Il fallait y penser...
L’ancêtre moyenâgeux du boudin blanc était une simple bouillie de lait servie chaude, qu’un cuisinier décida un jour de mettre « sous boyau » afin de simplifier le service à table. Trouvaille originale : une forme de saucisse sans le goût de la saucisse ! Ainsi naquit le boudin blanc, bien des siècles après le boudin noir. Quelques aménagements ont bien sûr été apportés à la recette du boudin blanc afin de lui donner toutes ses saveurs.
Les mille et une saveurs du boudin blanc
Cette délicate « saucisse » se compose exclusivement de produits frais : du lait, des œufs, de la viande blanche et un assaisonnement, le tout dicté par les recettes locales. A chaque région de France son boudin blanc : viande de porc au nord ; foie d’oie ou de canard au sud.
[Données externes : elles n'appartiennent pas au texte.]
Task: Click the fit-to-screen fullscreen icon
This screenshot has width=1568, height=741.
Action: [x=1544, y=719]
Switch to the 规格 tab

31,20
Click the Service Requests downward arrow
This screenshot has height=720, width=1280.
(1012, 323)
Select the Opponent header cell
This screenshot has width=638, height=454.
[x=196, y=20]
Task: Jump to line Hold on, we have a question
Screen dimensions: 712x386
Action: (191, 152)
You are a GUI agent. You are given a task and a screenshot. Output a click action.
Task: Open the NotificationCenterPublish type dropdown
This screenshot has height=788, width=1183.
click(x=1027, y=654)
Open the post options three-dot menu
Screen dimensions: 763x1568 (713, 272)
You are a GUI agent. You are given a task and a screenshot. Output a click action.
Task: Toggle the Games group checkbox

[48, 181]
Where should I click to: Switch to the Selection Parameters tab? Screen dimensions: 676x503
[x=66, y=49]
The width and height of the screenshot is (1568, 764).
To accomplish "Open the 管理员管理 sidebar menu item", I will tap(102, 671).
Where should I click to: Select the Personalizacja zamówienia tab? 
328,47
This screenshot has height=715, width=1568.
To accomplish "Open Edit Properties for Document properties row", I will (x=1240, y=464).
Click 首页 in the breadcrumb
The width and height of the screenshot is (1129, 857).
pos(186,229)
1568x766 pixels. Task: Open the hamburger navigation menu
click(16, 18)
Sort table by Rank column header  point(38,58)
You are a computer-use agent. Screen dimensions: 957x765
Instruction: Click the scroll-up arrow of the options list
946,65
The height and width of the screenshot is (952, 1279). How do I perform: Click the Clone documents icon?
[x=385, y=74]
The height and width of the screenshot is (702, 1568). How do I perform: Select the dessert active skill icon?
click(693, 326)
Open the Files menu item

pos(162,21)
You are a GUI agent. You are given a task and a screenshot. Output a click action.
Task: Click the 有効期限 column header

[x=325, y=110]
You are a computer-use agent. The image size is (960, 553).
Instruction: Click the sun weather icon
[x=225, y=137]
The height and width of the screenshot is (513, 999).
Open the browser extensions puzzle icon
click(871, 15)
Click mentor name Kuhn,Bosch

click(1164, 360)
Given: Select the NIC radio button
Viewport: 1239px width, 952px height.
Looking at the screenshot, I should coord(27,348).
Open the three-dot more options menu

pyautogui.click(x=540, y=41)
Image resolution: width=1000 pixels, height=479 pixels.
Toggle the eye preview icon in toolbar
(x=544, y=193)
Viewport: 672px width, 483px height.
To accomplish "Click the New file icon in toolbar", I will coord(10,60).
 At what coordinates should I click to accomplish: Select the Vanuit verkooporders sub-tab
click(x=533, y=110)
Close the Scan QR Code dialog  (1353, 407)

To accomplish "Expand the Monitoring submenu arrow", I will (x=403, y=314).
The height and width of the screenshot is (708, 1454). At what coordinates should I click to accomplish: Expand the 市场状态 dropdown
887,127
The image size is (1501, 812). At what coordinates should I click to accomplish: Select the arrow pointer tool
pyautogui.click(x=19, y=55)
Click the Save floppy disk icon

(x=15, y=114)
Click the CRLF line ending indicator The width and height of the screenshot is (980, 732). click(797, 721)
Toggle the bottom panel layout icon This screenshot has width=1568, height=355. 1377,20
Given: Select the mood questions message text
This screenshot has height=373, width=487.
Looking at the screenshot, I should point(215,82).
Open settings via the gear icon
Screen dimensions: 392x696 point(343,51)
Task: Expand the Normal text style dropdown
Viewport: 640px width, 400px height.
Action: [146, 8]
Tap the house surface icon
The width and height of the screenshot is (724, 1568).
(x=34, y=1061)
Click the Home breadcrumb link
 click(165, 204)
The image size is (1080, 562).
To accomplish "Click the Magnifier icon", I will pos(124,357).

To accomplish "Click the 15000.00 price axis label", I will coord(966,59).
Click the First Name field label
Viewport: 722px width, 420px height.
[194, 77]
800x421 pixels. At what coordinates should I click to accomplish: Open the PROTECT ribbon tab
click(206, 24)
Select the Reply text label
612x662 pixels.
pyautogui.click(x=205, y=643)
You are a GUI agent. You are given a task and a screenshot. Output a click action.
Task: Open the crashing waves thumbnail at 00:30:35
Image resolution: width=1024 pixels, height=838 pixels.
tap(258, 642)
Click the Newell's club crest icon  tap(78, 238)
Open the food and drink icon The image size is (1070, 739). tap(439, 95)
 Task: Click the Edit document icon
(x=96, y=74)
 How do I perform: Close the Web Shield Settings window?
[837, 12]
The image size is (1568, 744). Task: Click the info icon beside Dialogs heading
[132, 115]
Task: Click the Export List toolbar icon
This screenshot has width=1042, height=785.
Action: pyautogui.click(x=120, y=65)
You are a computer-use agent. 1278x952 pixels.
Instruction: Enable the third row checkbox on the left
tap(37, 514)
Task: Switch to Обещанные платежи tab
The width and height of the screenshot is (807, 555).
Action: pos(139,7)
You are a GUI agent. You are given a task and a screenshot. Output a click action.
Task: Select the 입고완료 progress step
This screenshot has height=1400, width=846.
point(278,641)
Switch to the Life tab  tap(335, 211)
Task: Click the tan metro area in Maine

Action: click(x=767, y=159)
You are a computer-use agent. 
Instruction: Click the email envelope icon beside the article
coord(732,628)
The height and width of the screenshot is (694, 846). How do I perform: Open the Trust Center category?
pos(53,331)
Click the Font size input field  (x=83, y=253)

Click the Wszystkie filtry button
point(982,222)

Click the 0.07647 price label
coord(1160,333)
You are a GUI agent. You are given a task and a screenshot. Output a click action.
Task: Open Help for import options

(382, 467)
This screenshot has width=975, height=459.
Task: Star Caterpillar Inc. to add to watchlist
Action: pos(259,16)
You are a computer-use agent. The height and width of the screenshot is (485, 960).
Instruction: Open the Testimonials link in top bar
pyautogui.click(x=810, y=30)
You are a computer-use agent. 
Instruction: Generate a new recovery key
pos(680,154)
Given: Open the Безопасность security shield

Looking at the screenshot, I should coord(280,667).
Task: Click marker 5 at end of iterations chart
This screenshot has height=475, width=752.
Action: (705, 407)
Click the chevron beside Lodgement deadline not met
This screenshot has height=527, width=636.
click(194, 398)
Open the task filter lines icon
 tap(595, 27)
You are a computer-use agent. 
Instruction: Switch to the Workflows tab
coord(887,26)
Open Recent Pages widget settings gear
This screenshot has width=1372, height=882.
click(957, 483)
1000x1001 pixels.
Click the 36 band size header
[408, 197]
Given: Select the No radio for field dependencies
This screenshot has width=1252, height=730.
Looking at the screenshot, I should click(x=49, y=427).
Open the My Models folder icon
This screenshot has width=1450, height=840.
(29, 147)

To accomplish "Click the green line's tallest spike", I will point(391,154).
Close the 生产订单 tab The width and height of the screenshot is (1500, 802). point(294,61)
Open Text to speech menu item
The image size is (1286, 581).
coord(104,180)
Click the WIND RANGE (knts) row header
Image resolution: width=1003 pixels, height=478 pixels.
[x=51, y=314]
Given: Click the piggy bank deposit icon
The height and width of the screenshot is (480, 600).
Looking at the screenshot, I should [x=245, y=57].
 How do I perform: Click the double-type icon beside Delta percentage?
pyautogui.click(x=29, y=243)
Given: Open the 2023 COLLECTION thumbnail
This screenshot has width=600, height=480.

Le boudin blanc a inspiré nombre de spécialités : aux pommes, aux morilles, aux truffes ou au Porto… Facile à vivre, il se déguste indifféremment à l’apéritif, en salade ou au four et vous pouvez l’apprécier au naturel, en brioche, en omelette ou en chausson. Toujours partant sur votre table, le boudin blanc se pliera toujours à vos quatre volontés. Servi avec un Champagne brut ou un blanc sec d’Alsace, le succès est garantit !
Bon à savoir
Consommez votre boudin blanc dans les 48 heures qui suivent l’achat.
Conservez-le dans la partie haute de votre réfrigérateur, dans une boîte hermétiquement fermée.
Pour que le boudin n'éclate pas pendant la cuisson faites-le tremper au préalable dans du lait tiède.